§ **TEXT SEGMENT**:
___

Newly re-elected conservative French President Jacques Chirac exercises greater political control over the country than any past leader of the country's 44-year-old Fifth Republic -- including its founder, and Chirac's mentor, General Charles de Gaulle. RFE/RL's Paris correspondent Joel Blocker spoke with a French expert on Chirac and Gaullism to explore what remains of the general's legacy in France.
Paris, 27 June 2002 (RFE/RL) -- At first glance, this week's election of Jean-Louis Debre as speaker of the now conservative-dominated National Assembly -- France's fourth most important post -- appears to be a throwback to the Gaullism of 40 years ago.
Debre is not only a long-time close associate of President Jacques Chirac. He is also the son of Michel Debre, the man who wrote the Fifth Republic's constitution in 1958 to meet the demands for strong presidential power of General Charles de Gaulle -- the republic's first chief of state. Michel Debre then governed the country for four years as prime minister.
What's more, Jean-Louis Debre's only opponent in the 25 June National Assembly balloting was Eduard Balladur, a former prime minister. Balladur is not only a rival of Chirac -- he lost out to him in a presidential election primary seven years ago -- but is generally considered less a strict Gaullist than an heir to Georges Pompidou -- De Gaulle's successor as president.
In the past, Chirac himself often spoke of himself as a Gaullist. For years, that designation meant belief in strong presidential powers and in the centralization of authority in Paris. Perhaps most important, it emphasized France's role as the dominant power in Western Europe, as an important figure on the world scene, and as a counterbalance to the United States, making it often to appear anti-American.

___

§ **RAW DATA**:
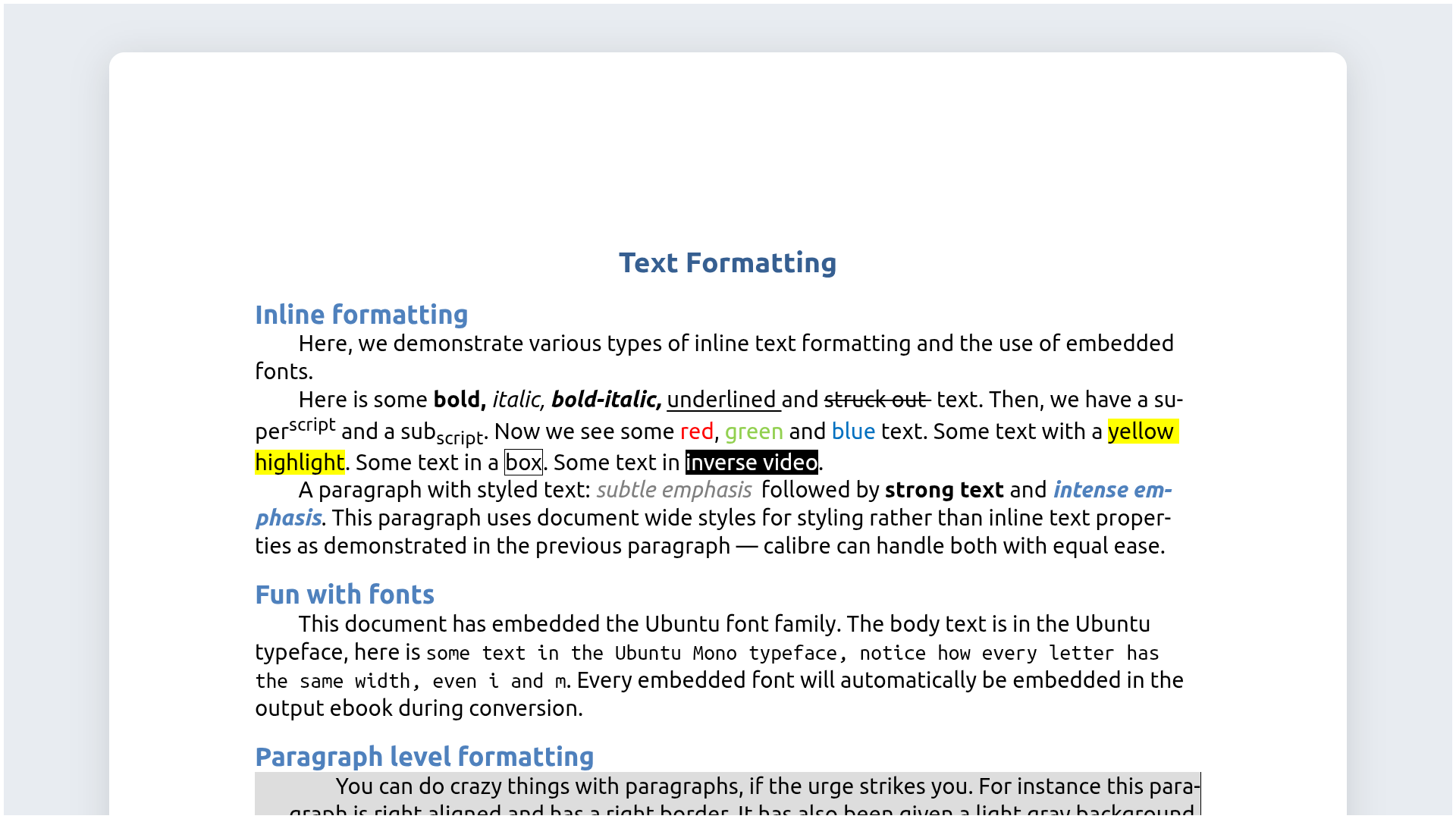The image size is (1456, 819).
Task: Click the superscript word "script"
Action: click(311, 425)
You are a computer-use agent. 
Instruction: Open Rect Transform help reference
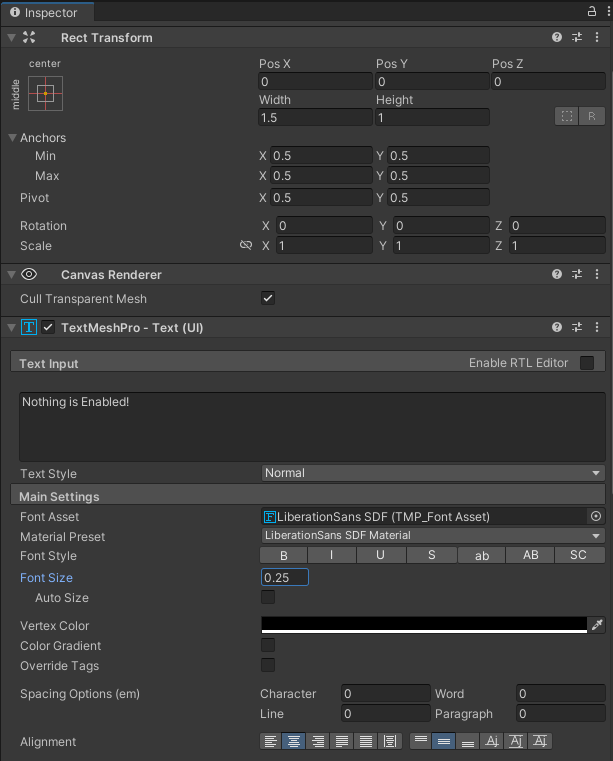[557, 37]
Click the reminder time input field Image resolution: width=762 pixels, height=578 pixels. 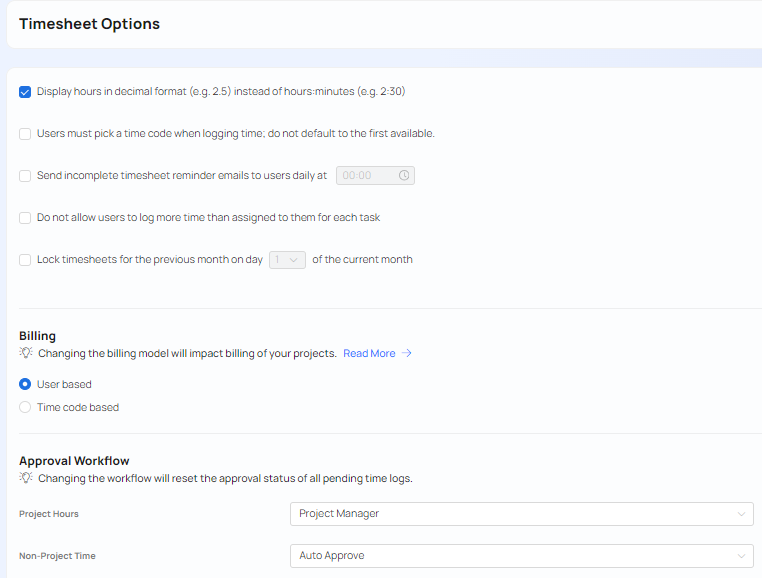click(x=365, y=175)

___

§ **INSTRUCTIONS**:
1: Can you set down the part of the article on Chirac and Gaullism between "Paris, 27 June" and "40 years ago.", inclusive?
2: Using the article on Chirac and Gaullism, answer these:
(a) On what date was the National Assembly balloting held?
(b) In what year did Michel Debre write the Fifth Republic's constitution?
(c) Whose heir is Balladur generally considered to be?
3: Could you extend the article on Chirac and Gaullism from where it stops?
The records are separate from the article on Chirac and Gaullism.

§ **TASK-BY-TASK OUTPUTS**:
1:
Paris, 27 June 2002 (RFE/RL) -- At first glance, this week's election of Jean-Louis Debre as speaker of the now conservative-dominated National Assembly -- France's fourth most important post -- appears to be a throwback to the Gaullism of 40 years ago.

2:
(a) 25 June
(b) 1958
(c) Georges Pompidou, de Gaulle's successor as president

3:
Chirac is, in fact, the only conservative politician today who actually served in a De Gaulle government. In 1967, at the age of 33, he was named junior minister for employment -- until then, the youngest ever appointed.
But Chirac owes his victory in last month's presidential run-off (5 May) not to Gaullists, but to all those -- on the left as well as he right -- who rallied under a "republican" banner to defeat his opponent, far-right leader Jean-Marie Le Pen. This month, a newly created umbrella group called the Union for a Presidential Majority (UMP), won a strong conservative victory in the legislative elections (9 and 16 June). The UMP includes a number of previously separate right and center groups, none of which proclaimed themselves as Gaullist.
As a result of the UMP's success, Chirac today can count on a National Assembly (lower house) as well as a Senate strongly tipped in his favor. Two-thirds of France's regions are also governed by conservatives, as are a majority of its municipalities. That all adds up to concentrated political power unequalled in the Fifth Republic.
But what remains of Gaullism in a France more dominated than ever before by conservatives? Strictly speaking, analysts say, not much -- except for ceremonial occasions.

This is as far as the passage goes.